Stored entries:
- - - - - - -
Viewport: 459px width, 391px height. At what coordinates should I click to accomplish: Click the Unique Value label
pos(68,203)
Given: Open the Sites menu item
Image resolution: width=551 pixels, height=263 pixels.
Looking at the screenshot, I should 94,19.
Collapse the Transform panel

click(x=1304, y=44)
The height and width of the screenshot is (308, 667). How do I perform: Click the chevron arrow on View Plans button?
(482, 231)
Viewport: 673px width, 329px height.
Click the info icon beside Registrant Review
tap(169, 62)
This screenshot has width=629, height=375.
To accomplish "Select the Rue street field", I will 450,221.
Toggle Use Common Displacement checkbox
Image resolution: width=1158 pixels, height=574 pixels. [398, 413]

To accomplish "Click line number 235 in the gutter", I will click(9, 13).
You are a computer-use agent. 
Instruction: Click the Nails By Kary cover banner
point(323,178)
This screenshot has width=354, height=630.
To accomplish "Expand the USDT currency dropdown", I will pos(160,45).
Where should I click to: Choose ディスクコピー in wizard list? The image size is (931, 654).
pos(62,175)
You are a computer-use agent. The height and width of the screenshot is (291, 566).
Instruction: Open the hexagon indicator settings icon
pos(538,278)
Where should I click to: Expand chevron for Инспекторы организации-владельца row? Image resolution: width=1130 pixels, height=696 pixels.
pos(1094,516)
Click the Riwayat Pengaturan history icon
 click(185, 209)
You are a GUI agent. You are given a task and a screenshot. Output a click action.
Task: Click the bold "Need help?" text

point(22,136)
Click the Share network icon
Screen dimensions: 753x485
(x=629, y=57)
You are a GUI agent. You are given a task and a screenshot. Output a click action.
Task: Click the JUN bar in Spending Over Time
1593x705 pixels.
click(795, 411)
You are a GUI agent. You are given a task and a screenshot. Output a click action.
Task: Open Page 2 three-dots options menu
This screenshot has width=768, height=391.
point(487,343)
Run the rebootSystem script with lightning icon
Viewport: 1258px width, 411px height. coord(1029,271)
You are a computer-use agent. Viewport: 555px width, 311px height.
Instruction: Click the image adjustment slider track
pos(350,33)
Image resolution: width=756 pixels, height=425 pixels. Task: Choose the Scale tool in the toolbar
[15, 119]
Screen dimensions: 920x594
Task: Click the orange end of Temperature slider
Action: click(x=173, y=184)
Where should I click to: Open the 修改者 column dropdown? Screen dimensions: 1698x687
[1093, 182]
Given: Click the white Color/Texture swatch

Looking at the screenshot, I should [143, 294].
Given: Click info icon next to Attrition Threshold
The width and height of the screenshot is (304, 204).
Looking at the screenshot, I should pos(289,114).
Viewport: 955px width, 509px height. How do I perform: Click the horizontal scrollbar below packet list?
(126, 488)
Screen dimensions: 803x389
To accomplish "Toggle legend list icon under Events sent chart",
- - - - - - -
### Work required
Print every line from the one that contains "Viewport: 955px width, 509px" to the end of the records, exactly as written, and nothing more.

### Solution to the exercise
Viewport: 955px width, 509px height. How do I perform: Click the horizontal scrollbar below packet list?
(126, 488)
Screen dimensions: 803x389
To accomplish "Toggle legend list icon under Events sent chart",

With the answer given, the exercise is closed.